President Trump weighed in on a suspected failed missile explosion in northern Russia, noting U.S. technology is far superior to the “failed” weapon.
The suspected nuclear explosion occurred Thursday off the coast of Russia’s Nenoska Missile Test Site, an installation suspected of developing Russia’s next generation of advanced missiles. Seven people were reportedly killed.
“The United States is learning much from the failed missile explosion in Russia,” Trump tweeted Monday. “We have similar, though more advanced, technology. The Russian ‘Skyfall’ explosion has people worried about the air around the facility and far beyond. Not good!”
The United States is learning much from the failed missile explosion in Russia. We have similar, though more advanced, technology. The Russian “Skyfall” explosion has people worried about the air around the facility, and far beyond. Not good!

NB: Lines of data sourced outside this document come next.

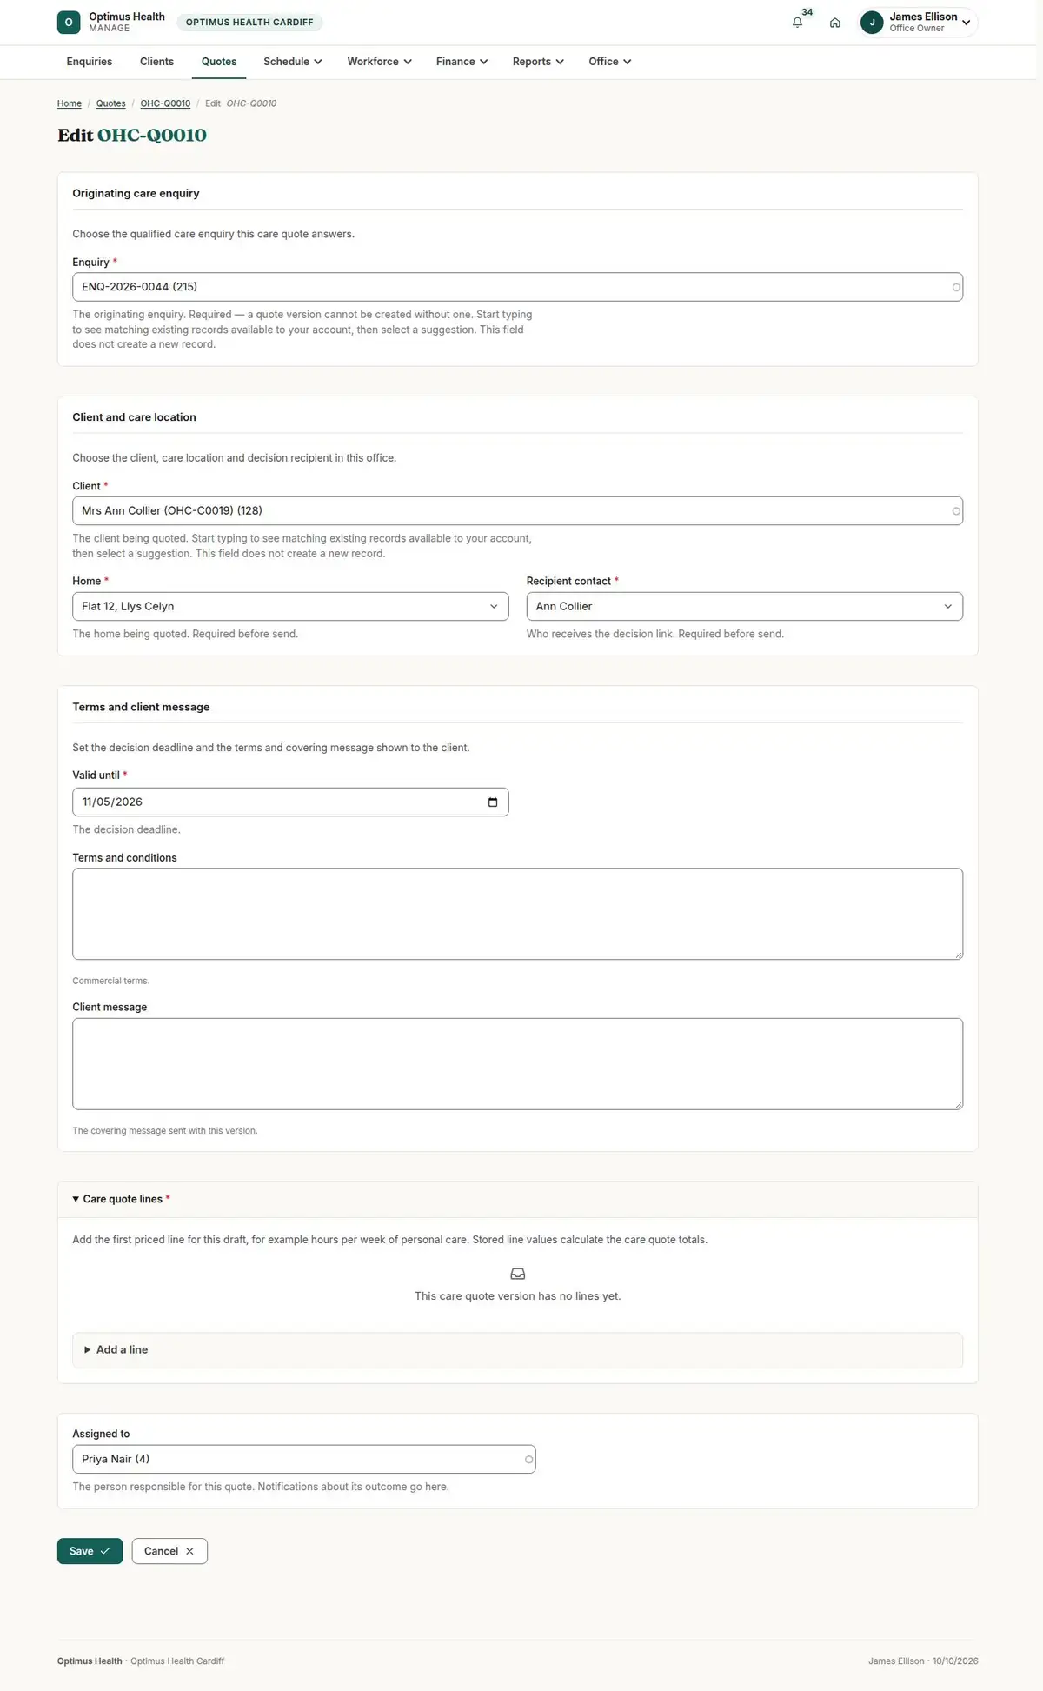Click the Optimus Health logo icon
Image resolution: width=1043 pixels, height=1691 pixels.
(x=69, y=23)
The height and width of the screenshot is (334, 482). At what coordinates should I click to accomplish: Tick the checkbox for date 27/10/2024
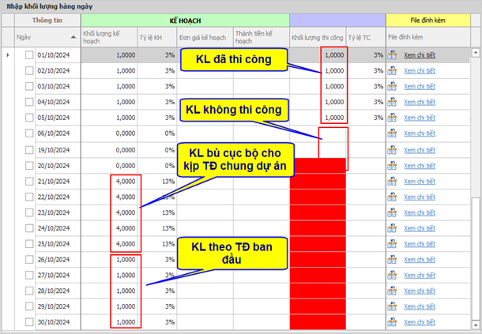click(x=29, y=276)
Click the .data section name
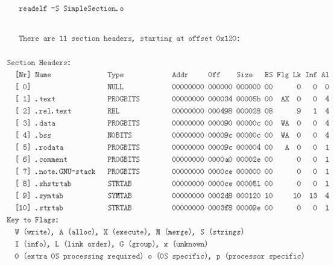 (45, 123)

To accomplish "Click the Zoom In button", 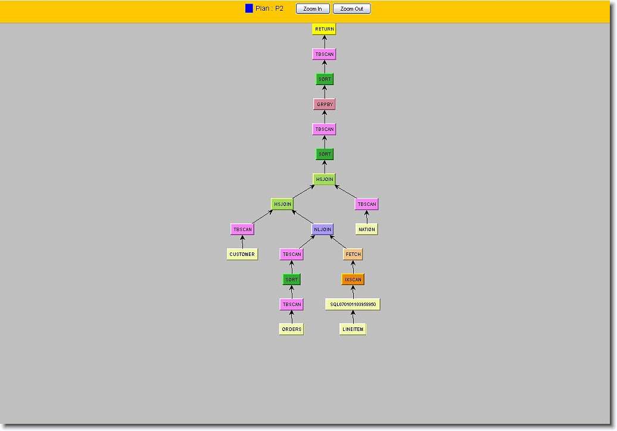I will tap(312, 9).
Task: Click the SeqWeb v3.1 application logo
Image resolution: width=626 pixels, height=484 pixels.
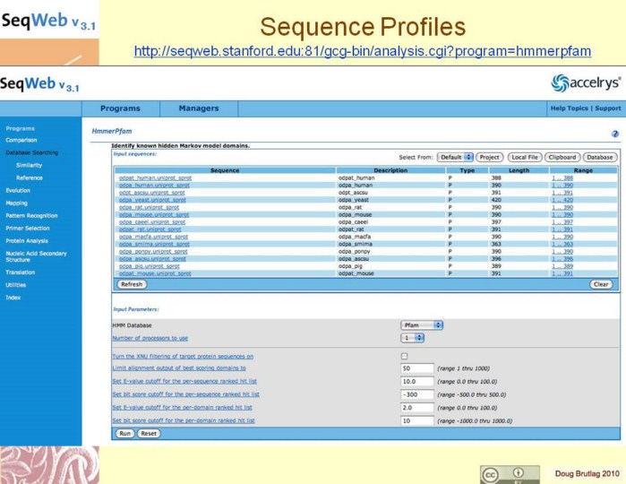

— Donald J. Trump (@realDonaldTrump) August 12, 2019
Russian media reported radiation briefly spiked to 200 times the normal rate, according to the New York Times, but these reports were later scrubbed from the websites of Severodvinsk, a small city located 25 miles away from the explosion in Russia’s Archangel province. Fears over radiation poisoning caused a run on iodine by local residents, which can protect the thyroid gland from absorbing radiation.
Experts and intelligence officials believe the explosion was the result of a botched test of a nuclear-powered cruise missile known by NATO as the SSC-X-9 Skyfall.
“Our working hypothesis is that the event in Russia yesterday was related to Russia’s nuclear-powered cruise missile, the 9M730 Burevestnik (NATO name: SSC-X-9 Skyfall,” Jeffrey Lewis, an arms control expert at the Middlebury Institute, said Friday on Twitter. “Possibly a botched recovery effort involving the Serebryanka […]”
An August 8 image from @planetlabs showing the Serebryanka, a nuclear fuel carrier, near a missile test site in Russia, where an explosion and fire broke out earlier. The ship’s presence may be related to the testing of a nuclear-powered cruise missile. pic.twitter.com/QhdxuDC91w
— Jeffrey Lewis (@ArmsControlWonk) August 9, 2019
The Serebryanka is a Russian nuclear fuel carrier, which an image from Planet Labs shows was near the test site at the time of the incident. The ship was last reported as of Monday in Murmansk, a port 355 miles from Severodvinsk.
Russia is believed to have conducted a partially successful test of the Skyfall on Jan. 29, preceding the Trump administration’s announcement removing the U.S. from the Intermediate-Range Nuclear Forces Treaty on Feb. 2. The missile’s small nuclear reactor theoretically makes it capable of traveling across the globe for an indefinite amount of time. It is also believed to be capable of avoiding conventional missile defense systems.
This isn’t the first incident involving the Skyfall. Russian Navy ships were sent to search for the remains of a Skyfall missile in August after it landed off the coast of northern Russia in March 2018 during a failed test. Putin unveiled the missile that same month, bragging that it renders defense systems “useless.” He went on to make a thinly-veiled threat against the U.S.
“I want to tell all those who have fueled the arms race over the last 15 years, sought to win unilateral advantages over Russia, introduced unlawful sanctions aimed to contain our country’s development … you have failed to contain Russia,” he said.
“Nobody listened to us. Well, listen to us now.”